The mesh network provides the opportunity to run voice over IP within the mesh, and to link the mesh users to the worldwide public telephone network through the internet. Satellite internet does give a little delay when used for voice services, but it is certainly a great improvement on no link. Personal voip products like skype work fine, and the foundation plan to set up their own VOIP server too. Using their own voip server local users could also link into the cellphone network, which is just accessible from the foundation's tower, allowing incoming and outgoing calls via terrestrial networks too.

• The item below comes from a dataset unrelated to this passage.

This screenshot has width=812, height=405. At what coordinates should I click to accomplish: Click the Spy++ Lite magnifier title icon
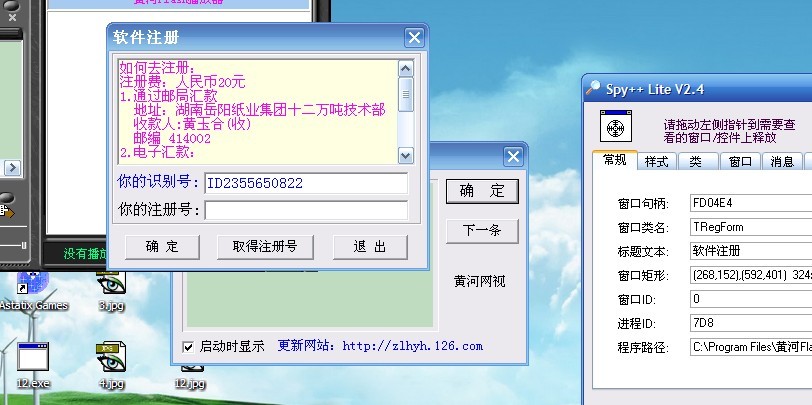coord(593,88)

Further down the river the Bio Science Field Station is run by Global Vision International. Recently a new species of frog was discovered at the GVI Bio Station. Being online allowed the centre to confirm their discovery and upload photos to the internet whereas without being online these activities would have taken weeks.

Historically FUNEDESIN and Yachana have run an office in Quito to handle their administration, bookings, accounts and other functions. Now that there is an internet connection throughout the jungle site all of these functions are moving from Quito to Yachana, saving money, time and travel costs. Having universal internet access lets the foundation run all of their office functions from Yachana.

The Foundation also provides potential to operate as centre for teaching others to follow this model of bottom up development, teaching wireless internet, voice over IP, alternative high school operations in the remote jungle, tele-medicine and ecotourism so that other communities can emulate the success at FUNEDESIN.

FUNEDESIN and Yachana are great examples of how internet services, delivered by wireless mesh, can bring benefits for so many different aspects of life in remote locations.